Гиппий спокойно перевел глаза с панцирного нагрудника, лежавшего на его коленях.
— Все равно, — сказал он, — будут игры, и кровь будет течь в цирке, как вода, кто бы ни носил порфиру. Покуда существует Рим, гладиатор никогда не почувствует недостатка в хлебе.
— Вот это умные речи, — тем же тоном продолжал трибун, — потому что, в сущности, всякое дело сводится к деньгам. Правда, игры довольно доходная вещь, по крайней мере, для того, кто ими заведует, но нужно много праздников, чтобы считать сестерции десятками тысяч, а ведь Гиппий любит роскошь, вино и женщин. Ну, не отказывайся, милейший герой, и если «семья» вместе со своим главой могут получить славную плату за часть работы, а не то и того меньше, зачем бы им снова появляться на арене, иначе как в качестве зрителей?
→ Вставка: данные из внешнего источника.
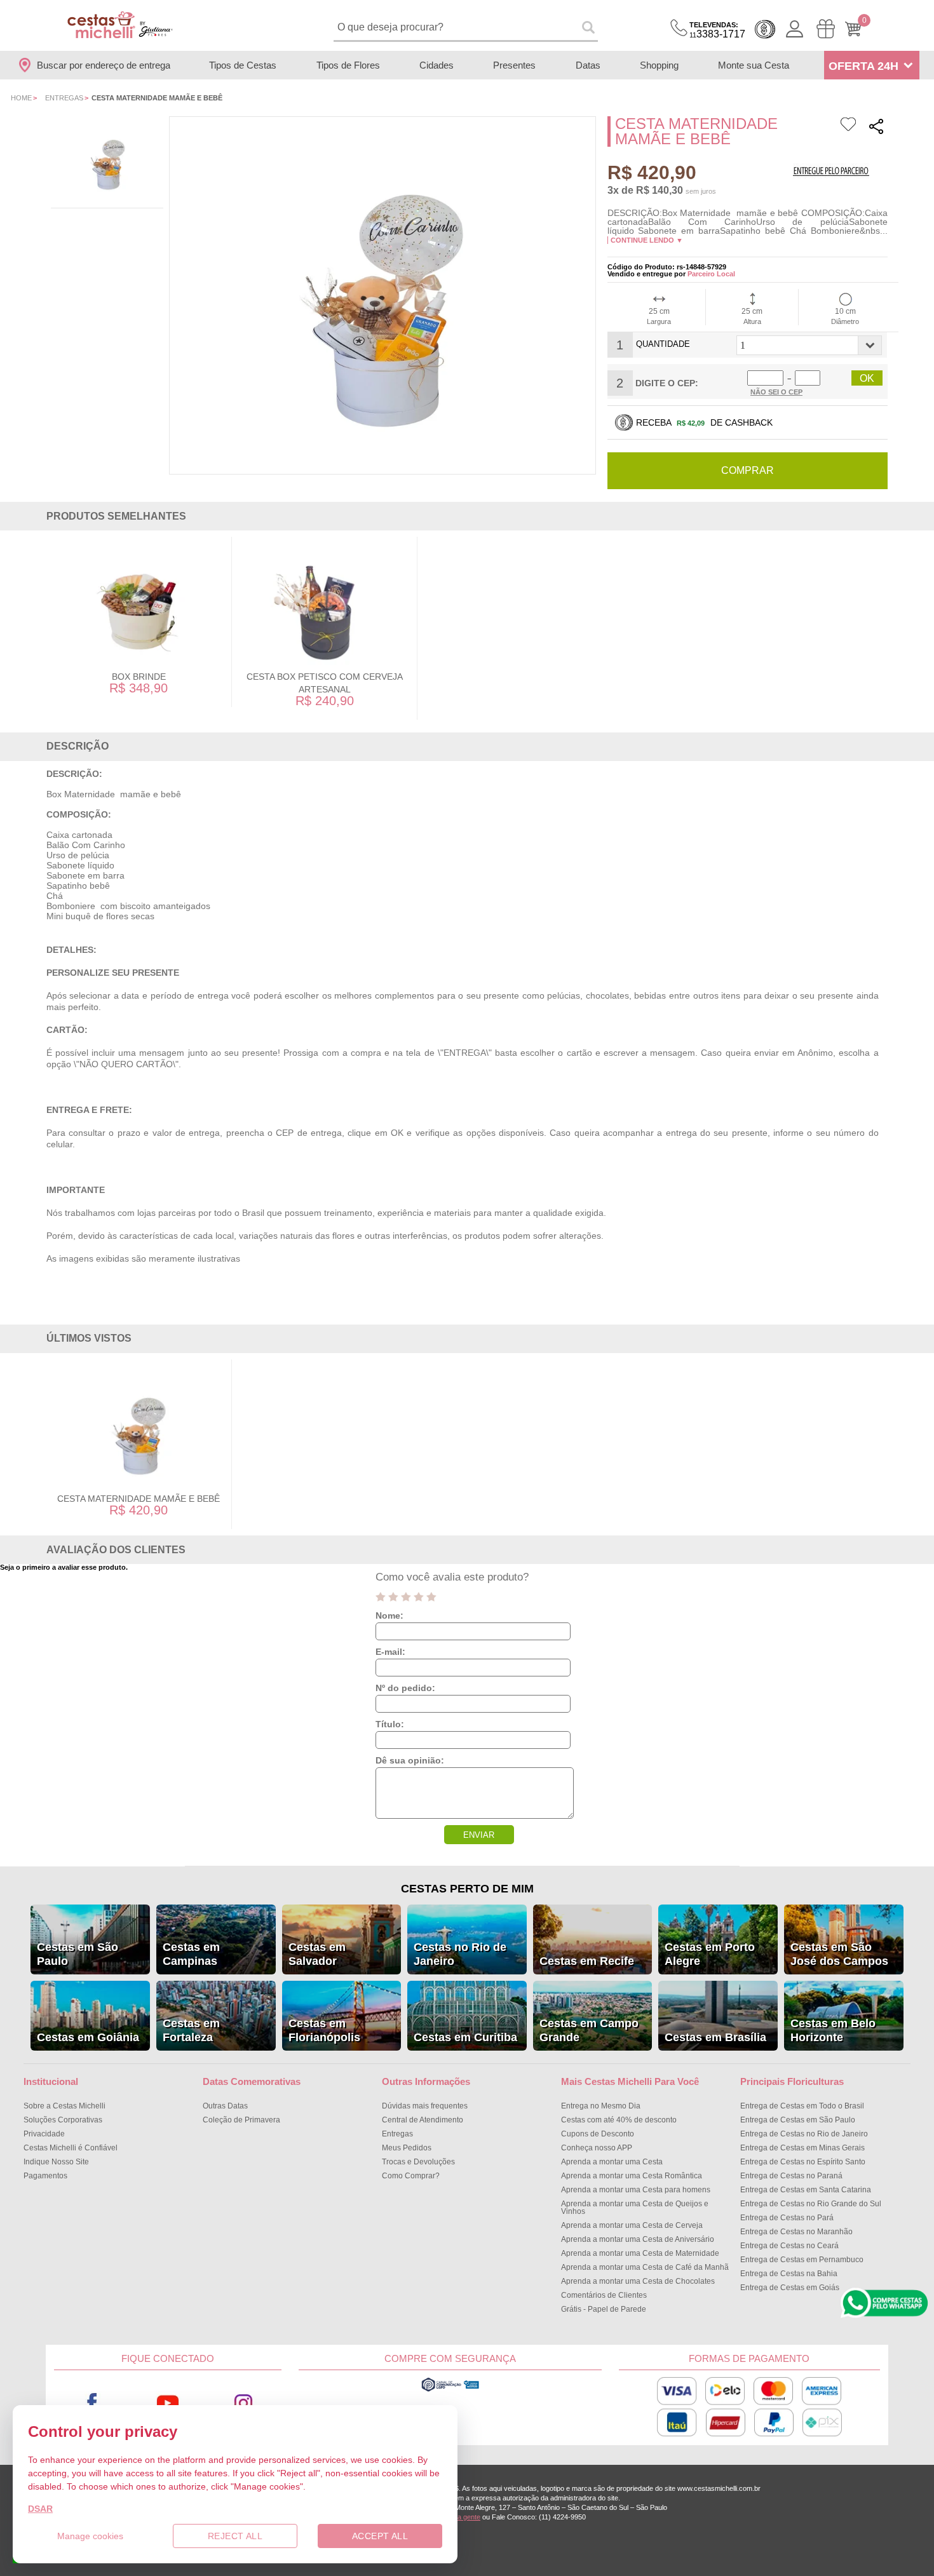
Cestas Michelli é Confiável (71, 2147)
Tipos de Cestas (242, 65)
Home (21, 98)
Вчера можно было видеть людей менее бедных, чем начальник «семьи», сидящими на всаднических ступенях.
— Так ты хочешь взять у меня напрокат и моих цыплят, и меня самого для отчаянного дела? — нетерпеливо перебил Гиппий. — Говори же все немедленно и будь со мной откровеннее.
— Это и мое собственное желание, — подхватил Плацид, напуская на себя вид крайнего чистосердечия. — Для одного серьезного дела у меня есть только немного преданных людей, не считая старых преторианцев, и, хотя они не остановятся ни перед чем, однако их, пожалуй, маловато для моего плана. С двумя сотнями избранных у тебя людей я буду повелевать Римом через двадцать четыре часа, почтенный торговец героями. А когда Плацид воспарит в небеса, он возьмет на своих крыльях и Гиппия. Говори же! Твоя цена высока, но такая затея, как наша, не оплачивается горстью медяков или несколькими монетами низкопробного серебра. Во что ты ценишь человеческую голову?
— Тебе нужно две сотни людей, — раздумывая, промолвил собеседник. — Пять тысяч сестерциев за человека и, сверх того, его выкуп на свободу, то есть почти столько же.
— Конечно, убитые не войдут в счет? — торговался трибун.
— Очевидно, нет, — отвечал Гиппий. — Слушай, illustrissime! Я пущу в ход все и дам тебе лучших своих людей по восемь тысяч сестерциев за каждого. Эти двести гладиаторов не моргнув глазом вырвали бы бороду у Плутона по одному моему знаку. Мои молодцы устояли бы против втрое большего количества людей, набранных из какого угодно благоустроенного легиона. Они будут готовы в два часа.
Гиппий говорил правду, так как, вообще говоря, он был довольно честным человеком в своей специальности. Из тысячи людей, обязанных своим ремеслом и даже насущным хлебом знаменитому учителю бойцов, не трудно было набрать отряд Демонов, какими он их описывал, и они не хотели бы ничего большего, как видеть свой родной город объятый пламенем и пройти по колено в крови и вине, заливающих улицы в то время, когда они производили бы сплошную резню мужчин, женщин и детей. Глаза трибуна засверкали при мысли о том ужасном деле, какое он мог бы, если бы захотел, выполнить, имея подобное оружие под рукой.